New Delhi: India recorded the largest dip of 41 per cent in global tuberculosis reporting during the Covid pandemic, revealed the latest report on the disease by the World Health Organization (WHO).
According to the report released in Geneva Thursday, India, Indonesia and Philippines recorded the highest drop in TB reporting between 2019 and 2020.
“The countries that contributed most to the global drop between 2019 and 2020 were India (41 per cent), Indonesia (14 per cent), the Philippines (12%) and China (8 per cent); these and 12 other countries accounted for 93 per cent of the total global drop of 1.3 million,” said the report titled Global Tuberculosis Report 2021.
India also accounted for 38 per cent of global TB deaths among HIV-negative people in 2020 and for 34 per cent of the combined total number of TB deaths in HIV-negative and HIV-positive people.
For India, the TB case fatality ratio (estimated mortality/estimated incidence) went from 17 per cent in 2019 to 20 per cent in 2020. The report also noted that updates in the Indian TB numbers are expected soon after the completion of the country’s first-ever national TB prevalence survey.
According to the WHO report, an estimated 9.9 million people fell ill with TB in 2020. Globally, the TB incidence rate fell by 11 per cent between 2015 and 2020 (from 142 to 127 new cases per 100,000 population), including a reduction of 1.9 per cent compared with 2019.
Further, the number of people newly diagnosed with TB and reported to national governments globally dropped from 7.1 million in 2019 to 5.8 million in 2020. Six countries — India, Mozambique, Nigeria, South Africa, Uganda and Zambia — collectively accounted for 74 per cent of those started on treatment in 2020.
Tuberculosis is widely regarded as India’s longest lasting epidemic that kills, according to government estimates, about 1,400 people every day.
The widespread prevalence of TB in the country makes one of the most commonly used tests for the disease — the Mantoux test, which involves injecting the antigen into the skin to check for reactions — not being preferred in India. The presence of the bacteria in the body even when a person is asymptomatic, makes the test prone to false positives.
A slew of measures over the last few years ensured that India started tracking more TB cases than ever before to put an end to the chain of transmission. But since the Covid pandemic started in March 2020, all those hard earned gains in TB testing and tracking have been lost.
TB second most fatal infectious disease after Covid
The global report has predicted that the disruptions in both the demand and the supply side of TB treatment may have catapulted the bacterial infection to the second most fatal infectious disease in the world.
“The latest year for which WHO has published estimates of global deaths by cause is 2019… TB was the 13th leading cause of death worldwide and the top cause from a single infectious agent. In 2020, it is anticipated that TB will rank as the second leading cause of death from a single infectious agent, after COVID-19,” the report said.

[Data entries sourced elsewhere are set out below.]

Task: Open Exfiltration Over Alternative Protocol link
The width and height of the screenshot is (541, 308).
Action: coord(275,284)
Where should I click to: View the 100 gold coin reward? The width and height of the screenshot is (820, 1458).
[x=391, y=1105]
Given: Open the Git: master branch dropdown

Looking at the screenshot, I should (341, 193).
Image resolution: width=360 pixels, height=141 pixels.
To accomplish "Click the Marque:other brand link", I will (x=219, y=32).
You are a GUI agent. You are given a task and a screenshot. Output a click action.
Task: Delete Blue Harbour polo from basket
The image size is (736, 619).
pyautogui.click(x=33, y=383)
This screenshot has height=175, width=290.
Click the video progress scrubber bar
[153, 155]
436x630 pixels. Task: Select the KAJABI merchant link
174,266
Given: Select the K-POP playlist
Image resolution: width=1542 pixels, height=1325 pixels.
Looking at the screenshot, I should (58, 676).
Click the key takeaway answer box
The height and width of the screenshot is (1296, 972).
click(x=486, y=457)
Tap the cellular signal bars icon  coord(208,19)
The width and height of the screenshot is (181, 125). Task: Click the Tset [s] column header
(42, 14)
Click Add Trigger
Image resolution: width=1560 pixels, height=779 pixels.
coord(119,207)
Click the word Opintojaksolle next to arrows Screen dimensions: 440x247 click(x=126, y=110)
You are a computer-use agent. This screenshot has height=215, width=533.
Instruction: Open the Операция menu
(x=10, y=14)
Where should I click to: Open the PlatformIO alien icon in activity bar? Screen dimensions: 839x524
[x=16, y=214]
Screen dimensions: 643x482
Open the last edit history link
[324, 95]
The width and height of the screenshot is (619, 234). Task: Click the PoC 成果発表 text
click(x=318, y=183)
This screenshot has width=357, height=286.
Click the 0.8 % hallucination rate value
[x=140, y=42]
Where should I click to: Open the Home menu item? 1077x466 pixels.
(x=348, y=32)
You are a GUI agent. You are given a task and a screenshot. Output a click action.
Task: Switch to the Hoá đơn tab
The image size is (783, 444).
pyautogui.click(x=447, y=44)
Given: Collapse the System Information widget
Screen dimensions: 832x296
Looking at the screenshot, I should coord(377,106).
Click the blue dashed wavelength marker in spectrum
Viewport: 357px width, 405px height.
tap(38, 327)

Globally the goal is to end TB by 2030 but India, thanks to a personal commitment made by Prime Minister Narendra Modi, aims to do so by 2025.
The ‘End TB Strategy’ milestones for reductions in TB disease burden by 2020 were a 35 per cent reduction in the number of TB deaths, and a 20 per cent reduction in the TB incidence rate, compared with levels in 2015.
In actual terms, the reduction in the number of TB deaths between 2015 and 2020 was only 9.2 per cent.
“Progress achieved up to 2019 (a 14 per cent reduction from 2015 to 2019 and a 41 per cent reduction from 2000 to 2019) was compromised by the increase in TB deaths in 2020 that resulted from disruptions to diagnosis and treatment caused by the COVID-19 pandemic,” the report said.